▸ Given data:
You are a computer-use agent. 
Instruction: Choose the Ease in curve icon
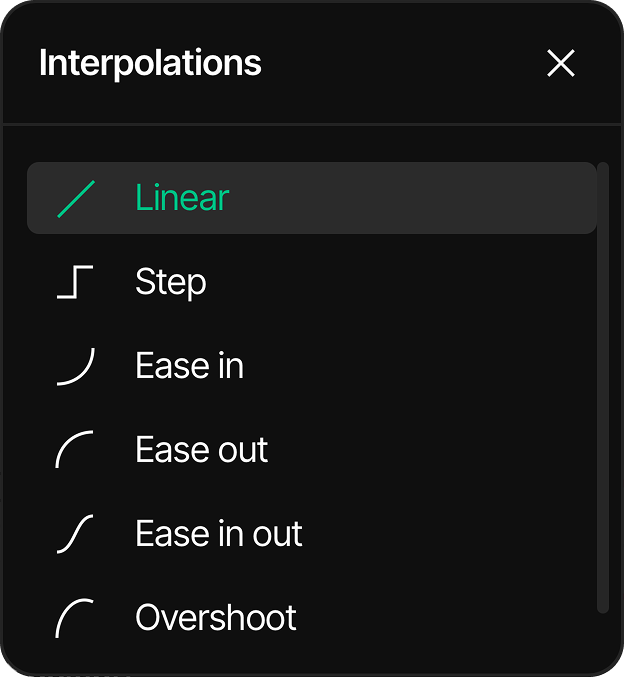pyautogui.click(x=76, y=366)
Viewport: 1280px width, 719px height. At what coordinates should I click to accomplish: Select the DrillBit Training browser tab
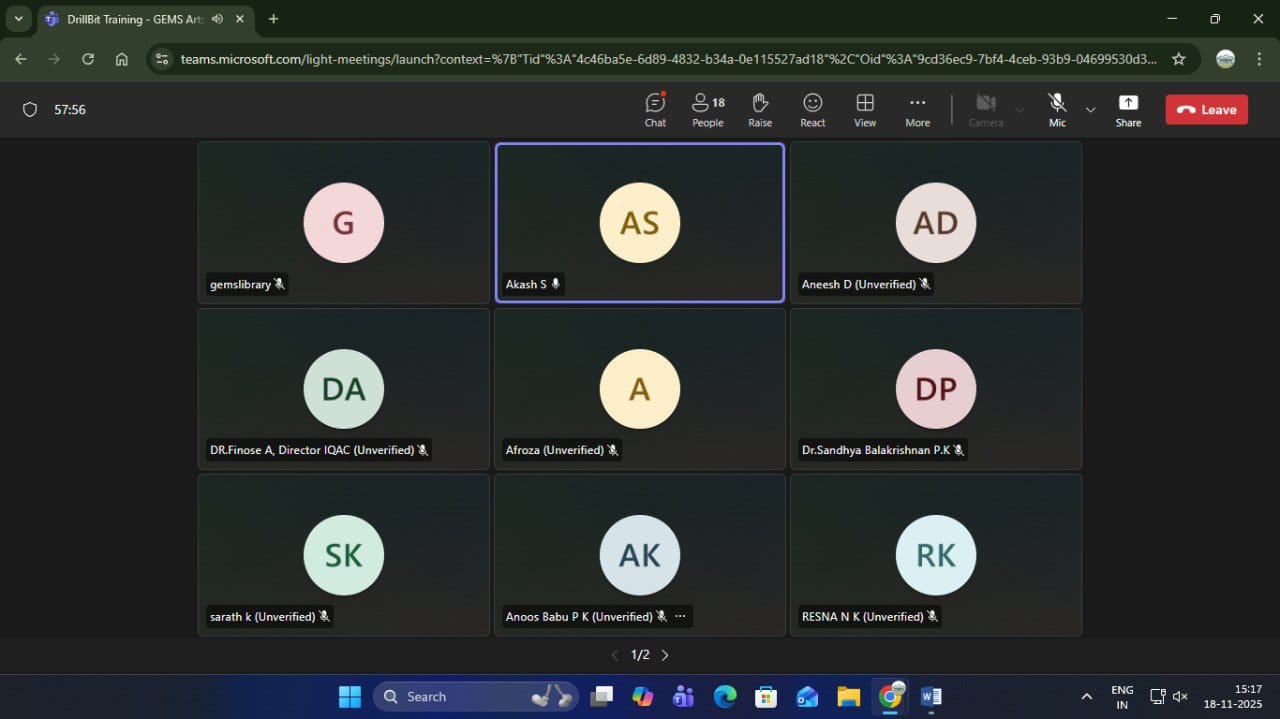120,19
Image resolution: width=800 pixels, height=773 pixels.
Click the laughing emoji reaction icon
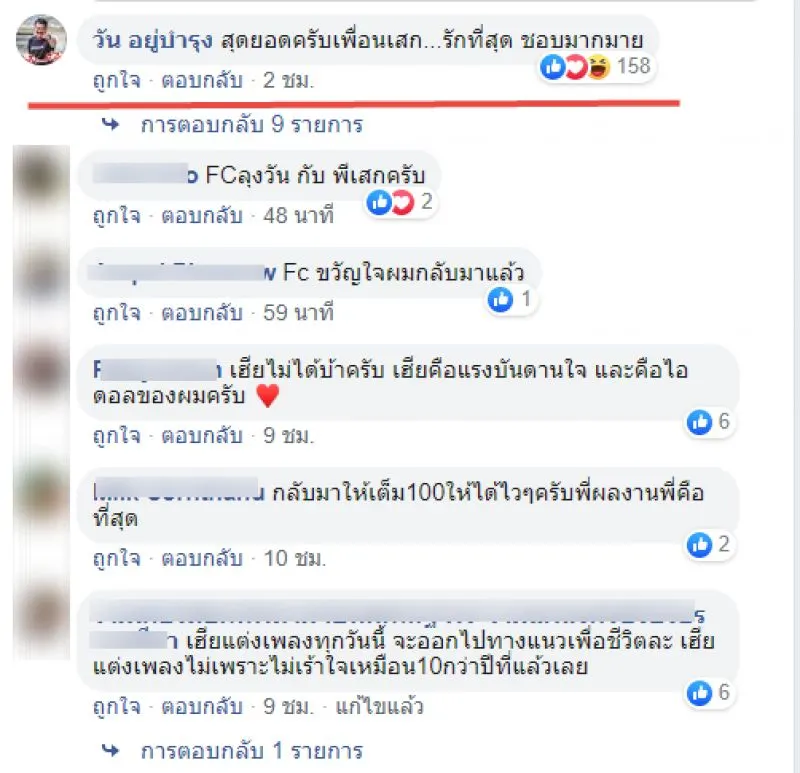[598, 67]
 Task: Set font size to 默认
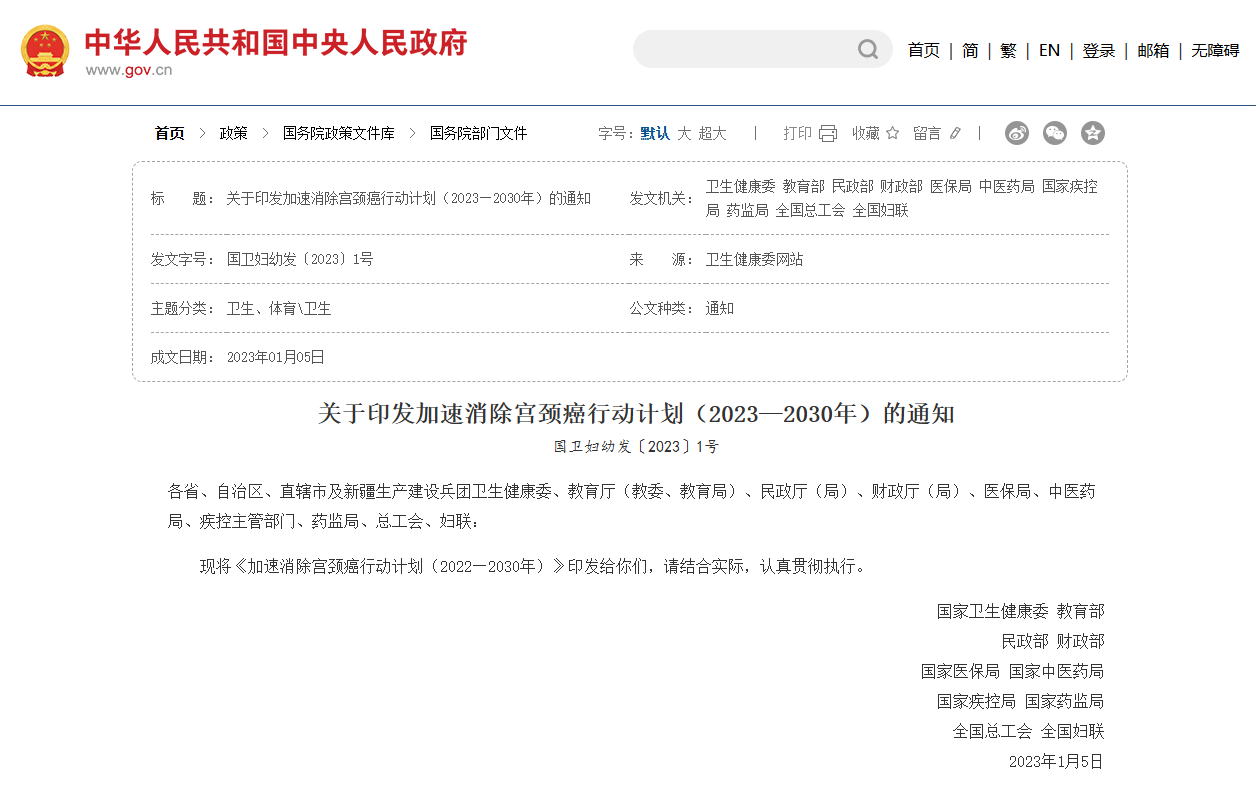[655, 133]
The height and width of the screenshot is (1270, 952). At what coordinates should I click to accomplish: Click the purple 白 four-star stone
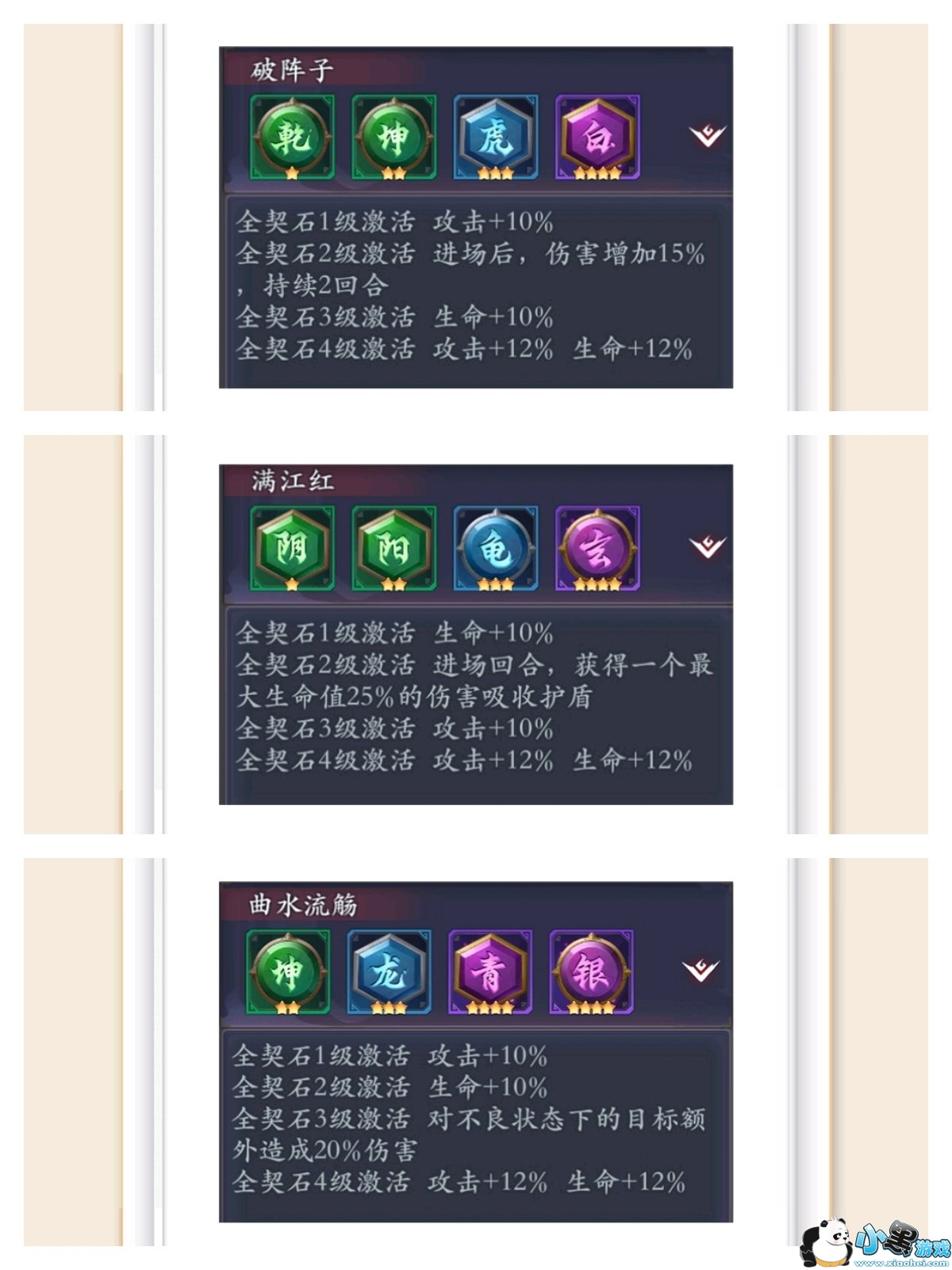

▸ Work required: Please render the material above as a JSON list of strings, one string per line, with blank lines and the pictures left out.

▸ Written solution:
[
  "You are a computer-use agent. ",
  "Instruction: Choose the Ease in curve icon",
  "pyautogui.click(x=76, y=366)",
  "Viewport: 1280px width, 719px height. At what coordinates should I click to accomplish: Select the DrillBit Training browser tab",
  "120,19",
  "Image resolution: width=800 pixels, height=773 pixels.",
  "Click the laughing emoji reaction icon",
  "[598, 67]",
  " Task: Set font size to 默认",
  "[655, 133]",
  "The height and width of the screenshot is (1270, 952). At what coordinates should I click to accomplish: Click the purple 白 four-star stone"
]